Stellungnahmen der Fraktionsvorsitzenden im Geilenkirchener Rat:
Max Weiler (CDU)
Für die CDU als größte Fraktion sprach deren Sprecher Max Weiler die Äußerungen des Bürgermeisters an, nach denen es in der Kommunalpolitik eine um sich greifende Vielzahl von Konzepten gebe. Konzepte, so Weiler, seien aber auch im Sinne der Bürger umzusetzen. Davon, wie wichtig das sei, könne sich der Bürgermeister doch einmal bei einem Starkregenereignis überzeugen, wenn Familien – von der Feuerwehr unterstützt – versuchten, ihr Habe von Schlammresten zu befreien.
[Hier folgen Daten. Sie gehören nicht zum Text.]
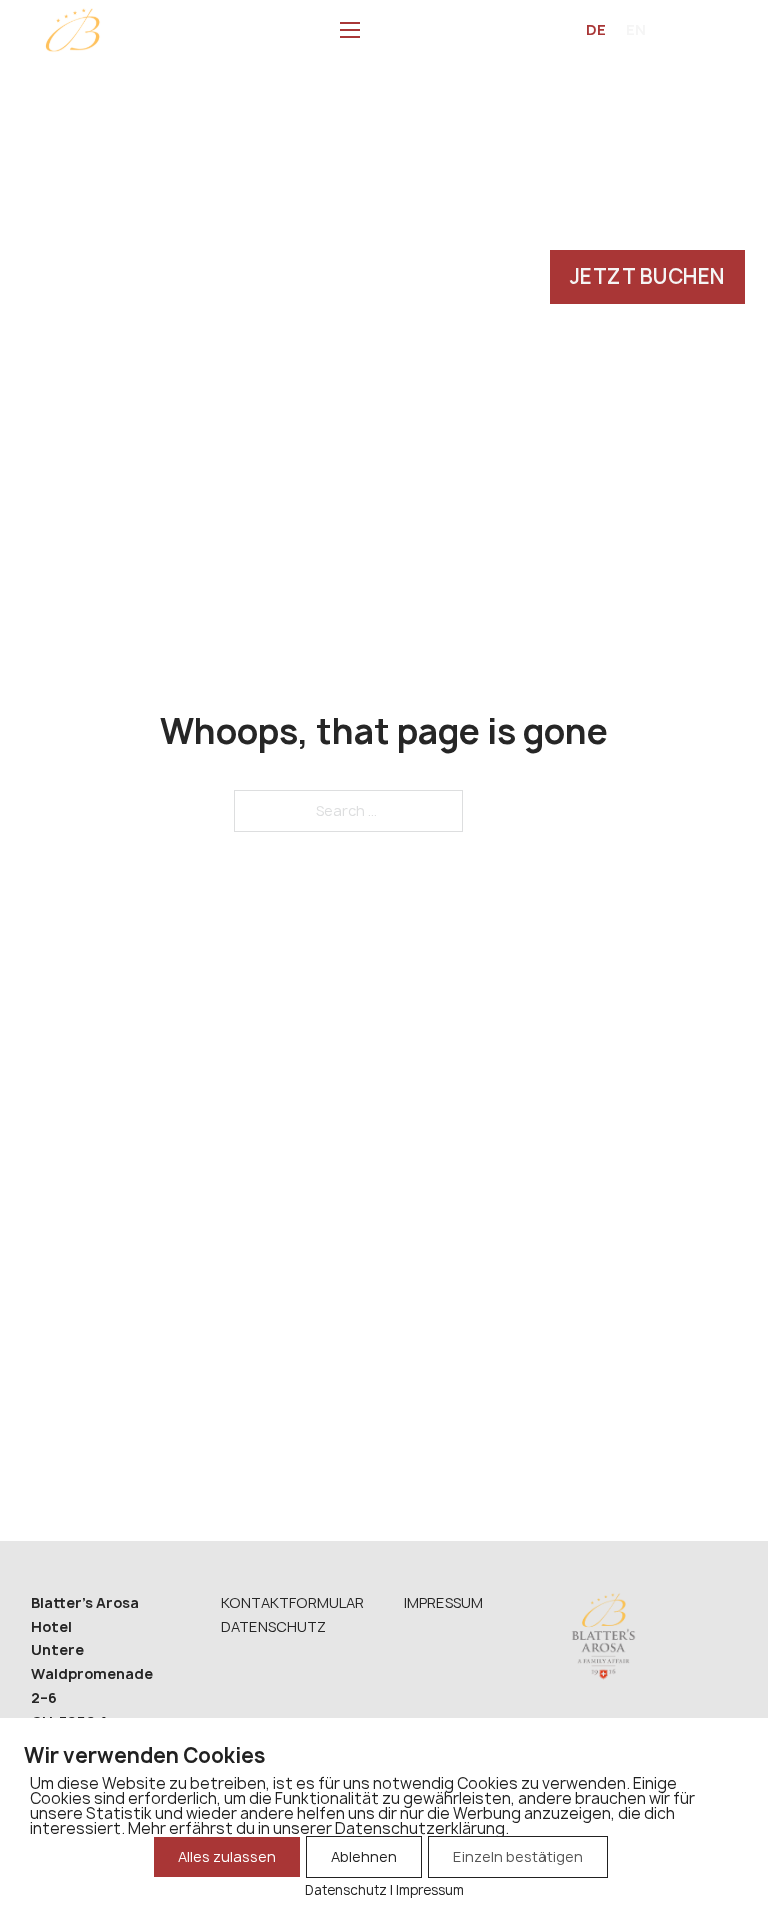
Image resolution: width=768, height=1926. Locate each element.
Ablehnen (364, 1856)
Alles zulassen (227, 1856)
Weiler sprach auch die Notwendigkeit einer Stadthalle für Geilenkirchen an, die ebenso wichtig sei wie die Bürgerhäuser in den Außenorten. Hier gelte es zunächst einen Standort zu finden, der auch verkehrsgünstig am Rand des Zentrums liegen könne. Beim Thema Bürgerhäuser wies er auf ein Problem für den Ortsteil Gillrath hin. Dort werde die Kirche das „Haus Vossen“ künftig anders nutzen.
Bei der Sportstättensanierung, so Weiler, sei man leider ein Jahr in Verzug geraten, und in den Bereich Sport falle auch der Wunsch des Stadt-Sport-Verbandes nach einem Geschäftsführer aus der Stadtverwaltung. Man müsse sich fragen, ob es bei tausend Mitgliedern in diesem Verband keinen geeigneten Kandidaten gebe und ob die Vereine überhaupt noch einem Stadt-Sport-Verband brauchten. Die CDU spreche sich gegen eine finanzielle Unterstützung zur Bezahlung eines Geschäftsführers aus.
Ein Zeichen für Kontinuität seien die unveränderten Hebesätze für Grund- und Gewerbesteuer sowie für die Grundbesitzabgaben. Die große Herausforderung in der Zukunft sei bezahlbarer Wohnraum für die Stadt, die bis 2030 voraussichtlich mehr als 30.000 Einwohner zählen werde. Da es hier scheinbar immer weniger private Investoren gebe, erwarte man Antwort auf die Frage, ob nicht auch die öffentliche Hand am Markt auftreten könne. In seiner Rede wandte sich Weiler auch dem Thema Kindertagesstätten und Gebühren zu, das nach den Haushaltsreden intensiv diskutiert wurde. Die Fraktionen, die für eine Heraufsetzung der Einkommensgrenze zur Befreiung von Kita-Beiträgen auf 38.000 Euro seien, wollten ohne Not jährlich Gelder der Stadt in Höhe von 40.000 Euro zum Fenster hinaus werfen. Die CDU folge hier der kreisweiten Lösung von 27.000 Euro als Einkommensgrenze.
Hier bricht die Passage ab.